This year, we are celebrating open access week by talking to a number of researchers who have chosen to publish their work openly. We are discussing the reasons behind their choice, and the benefits they have seen for their research and career, and the role that institutions as well as Transformative Agreements can have in assisting with funding. In this interview, Dr. Thilo Hagendorff, expert in applied ethics and lecturer at the Hasso Plattner Institute at the University of Potsdam in Germany, shares his thoughts on publishing open access.
Justified reasons for limiting open access to research results can hold true in fields like IT security, synthetic biology, or nuclear physics research. Here, publication restrictions can serve as precautionary efforts to prevent the malicious use of scientific discoveries. Other than that, however, open access ensures public availability of in many cases publicly funded research, raises its visibility and citability so that science can influence other social systems, fosters the discovery of (interdisciplinary) cooperation opportunities, makes research controllable and replicable, helps with preventing experiments from unnecessarily being carried out twice, makes code transparent and auditable, and much more.
I am an expert in applied ethics, especially technology and AI ethics. My research concerns methodological questions of AI ethics as well as specific subfields like industry involvement, publications norms, quality data, or privacy in AI research. Luckily, my university supports open access publishing, hence many of my papers are freely available to the wider public.
My papers that are openly accessible receive considerably more citations than papers that appear in closed access journals where only researchers at institutions which have a licence can view them. I assume that the success of my most impactful paper titled “The Ethics of AI Ethics”, which appeared in the journal “Minds & Machines” under open access conditions, is in part due to its free availability.
My discipline, which is machine learning and AI research, is not much different from many other scientific disciplines, embracing the idea of open access. New journals that enter the field and that stand under the umbrella of closed access are facing lots of criticism and even calls for a boycott.
Projekt DEAL helps a lot with OA publishing. By selecting one of the various journals that has a contract with my university about OA under Projekt DEAL, I just have to talk the accepted publication over with someone from the OP team of my library, and they are covering the costs. A short notification suffices, and OA publishing is successfully underway.
Go for it! Open science raises the level of transparency and reproducibility. This, then, enhances the efficiency of the scientific process as well as the ease with which new collaborations can be built upon, which ultimately benefits society.
Open access is not a binary variable.
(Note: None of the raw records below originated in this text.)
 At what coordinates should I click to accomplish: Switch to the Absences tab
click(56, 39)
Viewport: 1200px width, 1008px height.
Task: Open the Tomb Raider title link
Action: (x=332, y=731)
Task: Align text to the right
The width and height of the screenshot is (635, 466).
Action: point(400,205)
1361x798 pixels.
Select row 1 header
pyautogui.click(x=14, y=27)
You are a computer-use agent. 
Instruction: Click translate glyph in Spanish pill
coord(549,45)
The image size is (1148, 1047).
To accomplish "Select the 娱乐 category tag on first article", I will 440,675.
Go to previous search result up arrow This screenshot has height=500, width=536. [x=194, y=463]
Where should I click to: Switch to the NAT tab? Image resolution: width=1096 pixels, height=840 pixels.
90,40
There are gradations in the way research results can be shared, for instance in case dual-use applications are investigated, where a staged publication release can be adopted during which various (negative) effects of the released scientific insights can be monitored.
Dr. Thilo Hagendorff’s article was published OA under the Projekt DEAL agreement with Springer Nature. This agreement means authors affiliated with participating institutions can publish OA with fees covered, in more than 2,200 hybrid journals and more than 400 fully OA journals across the Springer Nature portfolio.
Dr. Thilo Hagendorff is an expert in applied ethics, especially technology and AI ethics. He is the author of several non-fiction books. He works for the Cluster of Excellence "Machine Learning: New Perspectives for Science" and at the International Center for Ethics in the Sciences and Humanities at the University of Tuebingen (Germany). He is also a lecturer at the Hasso Plattner Institute at the University of Potsdam (Germany) and a member of various working groups on AI governance.